Again, I don’t know if these numbers are anywhere near close to the structure of the actual deal, but it is my best guess with relevant comps.
PS — all the logic I just used to guestimate a valuation is based on learnings from following Gary V’s advice and going garage saleing. The dynamics of eBay buying and selling are strikingly similar to buying, selling, and valuing companies (in my limited experience).
My best guess is that Gary wants to play offense.
Building an IP brand (VeeFriends) is much different than a service-driven business (VaynerMedia).
You can almost raise money by offering services with your skills (read: minimal investment) and reinvest the profit into products or more advanced services.
But with VeeFriends, the initial raise from primary sales is over (for now) and the revenue generation by popularizing the IP begins.
I’m unfamiliar with what it takes to build IP like this, so let’s look at a mature company like Disney:
Disney’s operating expenses were $71.19 billion in their 2022 fiscal year and revenue was $76.62 billion. Their profit margins are small, leaving little room for error.
IP may be more capital intensive, but the $50 million gives Gary V the capital to execute and not be fully reliant on secondary sales during a macro dip in the crypto and NFT markets.
What’s more, is that if NFTs become securities, perhaps Gary V uses this same valuation to do profit-sharing with holders (11% back to holders). Given the small margins on IP building as indicated by Disney, this is pure speculation.
Despite this, a lot of people may be wondering why a company that brought in nearly $60 million in revenue needs additional funds.

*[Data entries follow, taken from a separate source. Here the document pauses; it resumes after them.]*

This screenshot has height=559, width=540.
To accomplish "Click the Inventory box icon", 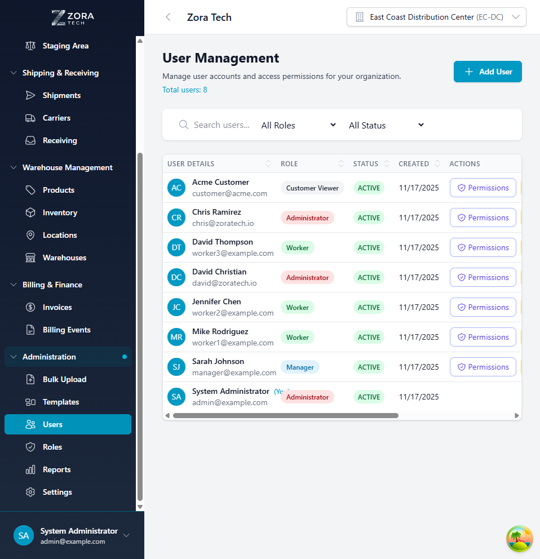I will pyautogui.click(x=30, y=212).
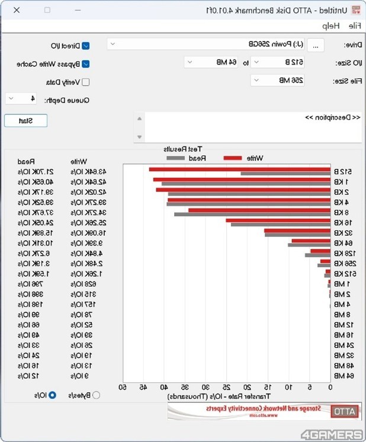Image resolution: width=366 pixels, height=442 pixels.
Task: Click the red Write legend swatch
Action: point(235,158)
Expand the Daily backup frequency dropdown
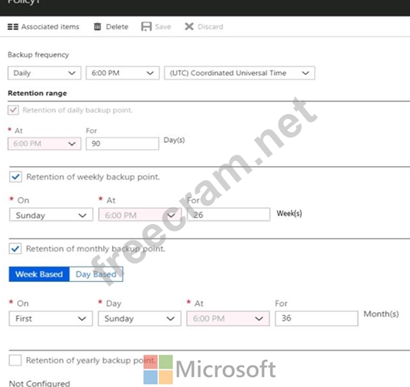This screenshot has width=410, height=387. pos(45,73)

To put it simply, secondary sales won’t drive anywhere near the same returns as primary sales in the short term.
The added investment is security that can allow Gary to be patient and strategic and deploy capital to keep the momentum going before a Series 3 or 4.
In my opinion, this is great for holders, and I think is a phenomenal bet by a16z.
This allows Gary V to operate and not have to focus on short-term revenue development and let the long-term IP development play out.
Just remember, all of this is speculation. I don’t know the deal structure and I’ve never spoken to Gary or his team about it.
Writing helps me sharpen my own business acumen and this is a good case study to think through.
My initial reaction is that it’s something I wouldn’t have done, but I work in the software world.
My guess is Gary sensed it was time to go on the offense and felt that it was a strong deal with good partners to give him the capital to execute his vision and bring value to holders, which in turn drives secondary sales and more revenue generation.
At the end of the day, investment / no investment doesn’t matter. It’s all in the execution at the hands of the operator.
So for holders, I think it’s a good sign if you believe in Gary because it can help him accelerate the development of the project.
One day, if it becomes legal to do so with NFTs, profit-sharing would send the value of these tokens up in a big way. But for now, it’s not something that is allowed.